To further study the granule cell migration defect in Chn2−/− animals, we performed pulse labeling of migrating cells with Bromo-deoxy-Uridine (BrdU), a thymidine analog that incorporates specifically into cells in the S-phase of mitosis. WT and Chn2−/− animals were injected with BrdU at P10 and cerebella were collected at adult stages. Whereas BrdU labeling in WT animals under these conditions is restricted to the GCL and a few cells scattered in the ML, Chn2−/− animals display considerable accumulation of BrdU+ cells in the ectopias (Fig. 4a,b). This arrest of GCs born after P10 in the ML of Chn2−/− mutants suggest that GC migration within the EGL or from the EGL requires Chn2.

Figure 4
figure 4

Arrested migration of GCs in Chn2 null animals. (a,b) Cerebellar BrdU pulse labeling at P10, collected at P35. BrdU+ cells accumulate in the ectopic clusters present in Chn2−/− mutants (white arrows). (c,d) Immunofluorescence for βgal and the glial cell marker GFAP, with DAPI as counterstain. The Bergmann Glial scaffold, which radially migrating GCPs adhere to during their migration from the iEGl to GCL, does not appear disrupted in Chn2−/− mutants. Of note, βgal immunoreactive cells may be seen collected on individual glial tracts (white arrowheads), suggesting some β-chimaerin deficient GCs may initiate but fail to complete radial migration. Insert shows a higher magnification view of the dotted area (green: βgal; red: GFAP). Scale bars, 50 μm. (e) Quantification of βgal+ cells arrested in the molecular layer of WT, Chn2+/− and Chn2−/− adult mice. One-way ANOVA, p = 1.1102e-16, n = 10. **p < 0.01, Tukey HSD test. Error bars represent SEM.

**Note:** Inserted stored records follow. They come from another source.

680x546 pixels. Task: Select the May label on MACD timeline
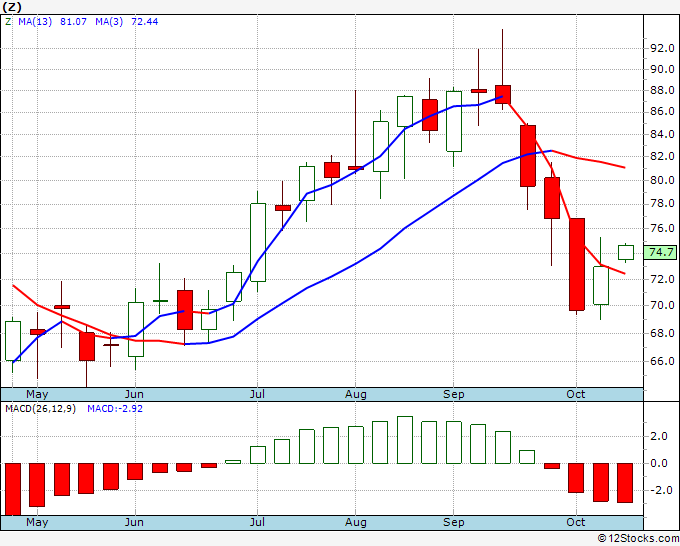coord(37,522)
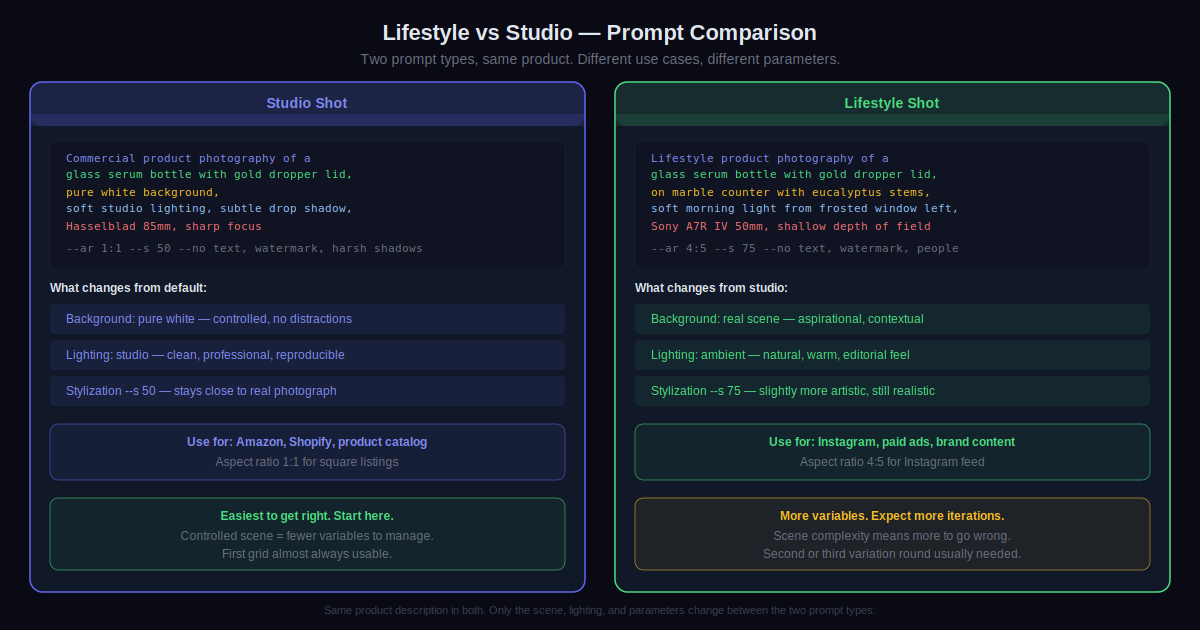Viewport: 1200px width, 630px height.
Task: Open the 'Easiest to get right' callout
Action: (307, 534)
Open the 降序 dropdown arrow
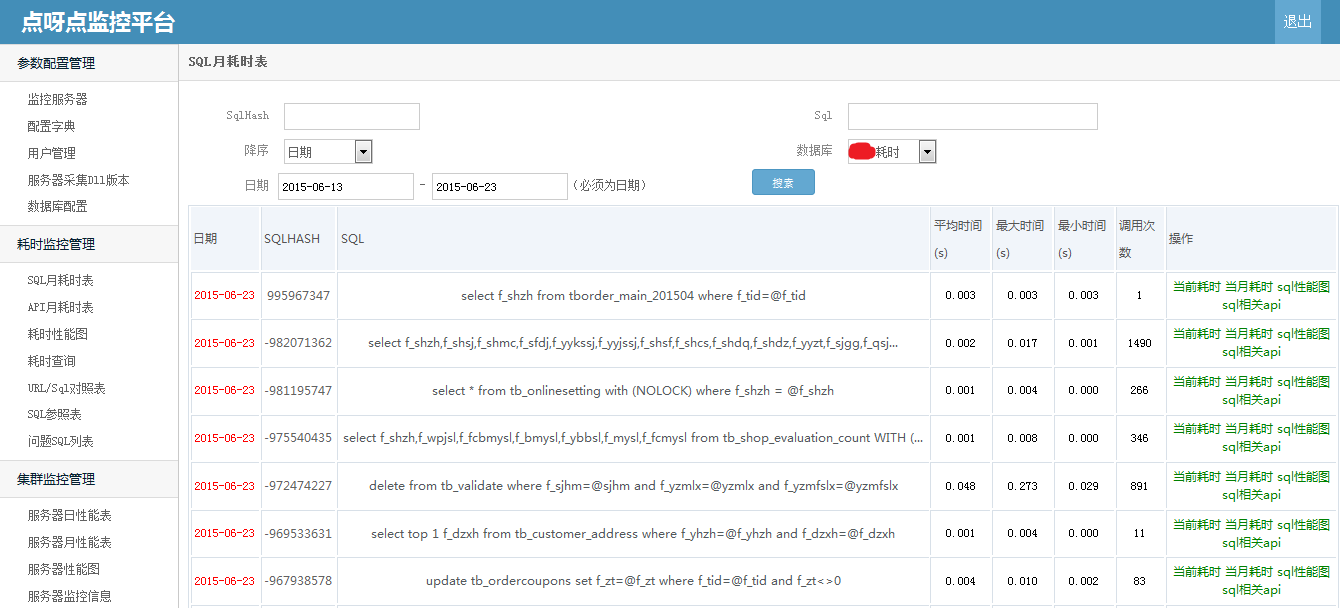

During radial migration, GCPs in the iEGL migrate along Bergmann glial fibers to navigate toward the GCL4. Failure of GCPs to properly associate with glial tracts, or errors in glial scaffold architecture itself could inhibit GC radial migration, and could explain the ectopic phenotype observed in Chn2−/− mutants. Therefore, we examined the structure of the glial scaffolds surrounding ectopic clusters using an antibody raised against Glial Fibrillary Acidic Protein (GFAP) (Fig. 4c,d). We observed no gross alterations to Bergmann Glial structure, arguing against the possibility of an architectural cause underlying the phenotype. However, upon co-labeling with βgal, which strongly marks most cells in neuronal clusters (Fig. 2e), we can observe many individual cells clinging to single GFAP-positive tracts even in the adult (Fig. 4d, white arrowheads). We observe a significant increase in βgal+ cells arrested in the molecular layer of Chn2+/− and Chn2−/− animals (Fig. 4e; Tukey HSD p < 0.01 for WT vs. Chn2+/−, WT vs. Chn2−/− and Chn2+/− vs. Chn2−/−). This observation reinforces the idea that GCPs lacking β-chimaerin function stall during radial migration.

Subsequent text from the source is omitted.